Fears of coronavirus cast shadow over upcoming Dajia Mazu Pilgrimage

'Mazu will protect us': chairman of Taichung's Jenn Lann Temple

  4089
Scene during Dajia Mazu Pilgrimage in 2019.

Scene during Dajia Mazu Pilgrimage in 2019. (CNA photo)

TAIPEI (Taiwan News) — As cases of the coronavirus (COVID-19) continue to rise in Taiwan, worries that the upcoming Mazu temple tour, which draws thousands of participants to central Taiwan each year, could become a hotbed of infection also increase.

The annual Dajia Mazu Pilgrimage will set off from the Jenn Lann Temple in Taichung on March 19. A statue of the Taoist sea god, carried by temple staff and followers on foot, will make stops in Yunlin, Chiayi, and Changhua counties before returning to Taichung on March 28, traveling over 300 kilometers in nine days.

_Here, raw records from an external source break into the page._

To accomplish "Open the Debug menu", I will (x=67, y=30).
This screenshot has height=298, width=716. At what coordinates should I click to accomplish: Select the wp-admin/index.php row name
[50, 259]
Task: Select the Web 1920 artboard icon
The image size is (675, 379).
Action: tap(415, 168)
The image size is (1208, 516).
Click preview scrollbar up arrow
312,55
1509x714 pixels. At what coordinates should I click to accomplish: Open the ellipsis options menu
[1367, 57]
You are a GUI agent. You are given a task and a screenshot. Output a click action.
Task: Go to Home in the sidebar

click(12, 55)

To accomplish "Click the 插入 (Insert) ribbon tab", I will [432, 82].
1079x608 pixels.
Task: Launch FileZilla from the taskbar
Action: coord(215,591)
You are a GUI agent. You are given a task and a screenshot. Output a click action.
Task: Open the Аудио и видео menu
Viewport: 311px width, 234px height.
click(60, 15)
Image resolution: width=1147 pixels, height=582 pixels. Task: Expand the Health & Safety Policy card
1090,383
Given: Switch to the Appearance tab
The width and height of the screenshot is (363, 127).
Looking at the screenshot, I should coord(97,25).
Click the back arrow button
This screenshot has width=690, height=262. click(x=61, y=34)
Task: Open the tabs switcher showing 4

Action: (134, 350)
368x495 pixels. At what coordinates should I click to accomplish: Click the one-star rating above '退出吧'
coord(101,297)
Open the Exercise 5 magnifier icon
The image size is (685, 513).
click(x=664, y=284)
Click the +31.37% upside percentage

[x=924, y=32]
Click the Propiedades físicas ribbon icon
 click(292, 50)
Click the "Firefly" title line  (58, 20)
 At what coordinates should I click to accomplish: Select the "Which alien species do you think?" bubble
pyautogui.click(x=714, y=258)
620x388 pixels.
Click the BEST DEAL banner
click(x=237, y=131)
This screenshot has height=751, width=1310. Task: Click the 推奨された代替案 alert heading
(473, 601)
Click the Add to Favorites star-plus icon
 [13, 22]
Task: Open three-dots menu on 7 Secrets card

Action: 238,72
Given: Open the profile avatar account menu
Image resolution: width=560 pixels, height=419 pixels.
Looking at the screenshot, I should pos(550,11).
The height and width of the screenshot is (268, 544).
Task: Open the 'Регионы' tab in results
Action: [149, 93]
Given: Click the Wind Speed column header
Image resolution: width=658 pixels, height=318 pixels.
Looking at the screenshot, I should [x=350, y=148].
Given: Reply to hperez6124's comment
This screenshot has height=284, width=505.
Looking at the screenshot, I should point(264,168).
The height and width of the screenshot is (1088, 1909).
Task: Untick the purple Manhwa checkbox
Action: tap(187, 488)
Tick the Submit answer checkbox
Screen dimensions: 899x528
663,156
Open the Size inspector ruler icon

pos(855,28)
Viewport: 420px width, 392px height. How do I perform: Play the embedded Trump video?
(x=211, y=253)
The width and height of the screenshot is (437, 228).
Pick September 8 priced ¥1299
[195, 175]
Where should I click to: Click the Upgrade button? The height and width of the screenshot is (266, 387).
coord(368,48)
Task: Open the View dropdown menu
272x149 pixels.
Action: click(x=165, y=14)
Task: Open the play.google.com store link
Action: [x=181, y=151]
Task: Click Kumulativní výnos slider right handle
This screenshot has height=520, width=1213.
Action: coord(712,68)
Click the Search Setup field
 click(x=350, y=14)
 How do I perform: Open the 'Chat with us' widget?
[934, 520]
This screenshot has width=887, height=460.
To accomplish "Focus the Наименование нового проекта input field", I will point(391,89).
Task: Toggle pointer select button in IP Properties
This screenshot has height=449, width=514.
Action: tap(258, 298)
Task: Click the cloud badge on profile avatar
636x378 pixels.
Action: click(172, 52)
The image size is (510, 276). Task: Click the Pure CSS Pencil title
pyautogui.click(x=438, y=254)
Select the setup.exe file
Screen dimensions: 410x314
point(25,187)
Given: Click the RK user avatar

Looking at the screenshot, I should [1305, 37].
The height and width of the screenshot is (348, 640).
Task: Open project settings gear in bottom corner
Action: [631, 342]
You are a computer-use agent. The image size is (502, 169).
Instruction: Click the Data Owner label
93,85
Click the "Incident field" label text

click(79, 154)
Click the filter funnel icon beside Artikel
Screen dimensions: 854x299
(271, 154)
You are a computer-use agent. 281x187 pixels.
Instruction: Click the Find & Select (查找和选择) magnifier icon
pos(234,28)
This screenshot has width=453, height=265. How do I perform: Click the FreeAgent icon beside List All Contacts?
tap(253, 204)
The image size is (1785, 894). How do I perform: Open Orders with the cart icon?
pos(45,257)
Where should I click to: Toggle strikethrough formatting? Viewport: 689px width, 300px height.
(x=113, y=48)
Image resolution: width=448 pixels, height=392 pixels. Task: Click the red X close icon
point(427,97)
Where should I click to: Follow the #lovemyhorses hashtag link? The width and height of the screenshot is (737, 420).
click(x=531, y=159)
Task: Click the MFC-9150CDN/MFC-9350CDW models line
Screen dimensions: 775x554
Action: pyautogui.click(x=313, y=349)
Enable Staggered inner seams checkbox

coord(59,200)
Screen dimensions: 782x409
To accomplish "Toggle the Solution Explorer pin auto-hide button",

The largest of its kind in Taiwan, the annual pilgrimage draws tens of thousands of people annually, including temple staff, local communities, and followers from across the island as well as domestic and foreign tourists, and the number continues to increase year after year.

However, the pilgrimage, once acclaimed by Discovery as one of the world’s three major religious festivals, is facing a major challenge amid the escalating virus that has sickened nearly 80,000 people globally and killed more than 2,000.

Yen Li-ming (顏莉敏), deputy speaker of Taichung City Council and daughter of the chairman of the Jenn Lann Temple, Yen Ching-piao (顏清標), said she was not clear on the measures the temple would take against the infectious disease. However, she said those who have planned to take part in the pilgrimage are encouraged to take enhanced precautions or cancel their trip if they are very concerned.

Despite calls from medical experts to call off the pilgrimage, Yen Ching-piao has expressed determination to carry on as planned. “Mazu and the Jade Emperor will cooperate and stamp out the epidemic in Taiwan and the world,” said the chairman, referring to the two major deities predominant in traditional religion on the island.

Yen said he would pray to the gods for an early end to the epidemic: “People should not be worried. Mazu will protect us.”

The Central Epidemic Command Center has no plans to ban large-scale public events for now, as the chance of community-transmitted infection remains low, according to Deputy Director-General of the Centers for Disease Control (CDC) Chuang Jen-hsiang (莊人祥). Nevertheless, he encouraged organizers and would-be participants of mass gatherings to refer to advisories issued by the CDC and take preventive measures.

In addition to visiting temples and shrines throughout different towns and villages, the annual pilgrimage comprises various rituals carried out by temple staff and performances by dance troupes, performers on electronic stage trucks, and others. Local communities are also likely to offer free food as an act of gratitude for the protection of the gods, giving streets the atmosphere of an open-air buffet carnival.

Taiwan has confirmed 28 cases of the virus as of Monday morning (Feb. 24), with a few clusters taking place within families. Among the infected, one has died and five have been discharged from the hospital after making a recovery.